I’ve been practicing for one week now with Duolingo – German. Pretty funny, especially thanks to the companion iPhone apps! You alternate between free translation, ordering words for translation, writing down what you hear, selecting a multiple choice answer,… You win « skill points », learn words, and go from one level to another along a skill tree.
You can get a daily reminder (iPhone notification and email) to keep up the motivation level.
The other specific feature is the « real world practice » where you translate sentences from « real » web articles. I tried a few ones, but I’m wondering about the final quality of this crowdsourcing approach.
Now, let’s see how much I remember of these first lessons on the mid-/long-run…
5 Responses
I think I’ll give it a go. I assume there is one for French?
Yes, there is Spanish, German, French, Portuguese and Italian from English; and even English from Portuguese and Spanish… Have fun!
I just received an email from Duolingo linking to an article commenting the results from a survey about Duolingo’s effectiveness: http://techcrunch.com/2013/01/17/study-learning-spanish-with-duolingo-can-be-more-effective-than-college-classes-or-rosetta-stone/
Interesting enough!
I’m loving it. I could only learn from from immersion – exchange, then working in France. All of these now over 20 years ago. I want to speak it again, write it far better than I could … and one day dream in French. So far so good and I’ve gone back to basics. A little miffed when I keep making basic mistakes, but this is what I want fixing.

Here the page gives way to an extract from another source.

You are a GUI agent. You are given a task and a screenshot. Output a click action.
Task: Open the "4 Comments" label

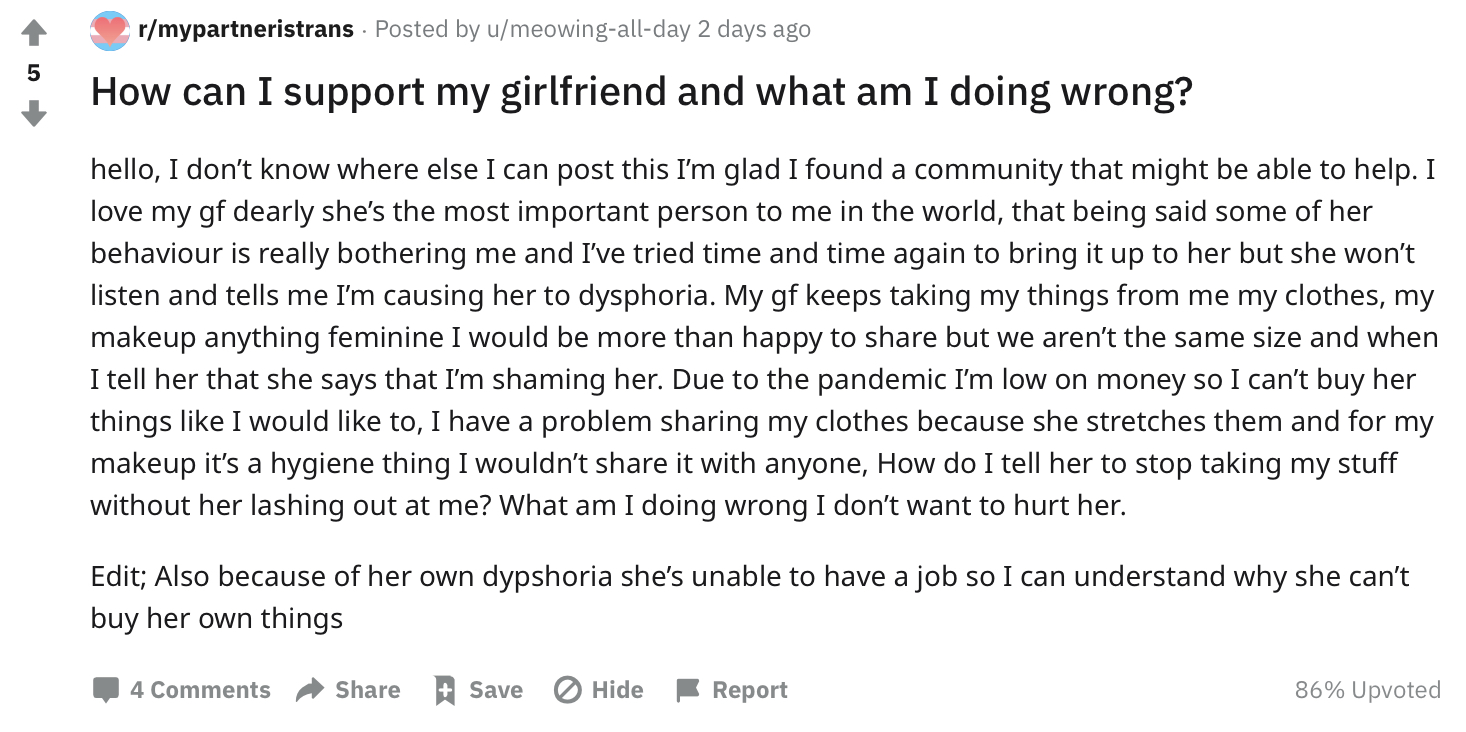tap(200, 690)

Reblogged this on My Mind Bursts and commented:
I’ve tried to learn languages at school; Latin, German and French. And Russian from a book. 9 years of Latin and I was none the wiser, 1 year of German and I was temporarily motivated by the holiday romance with a German Girl (we’re 15) … then French. Another disaster until I took it on myself do go on a French exchange – this and immersion in my gap year then working in France all helped. But I never thought to have lessons. 20 years back in the UK I am having great fund with Duolingo – fixing some of my rubbish written French, remembering what I know and hopefully moving in the right direction for both spoken and written fluency which is what I have always wanted. Ten years ago I had tangential experience of a language learning e-commerce start-up, today, with in Masters in Open & Distance Education I am somewhat wiser about what may, or may not work. This will work.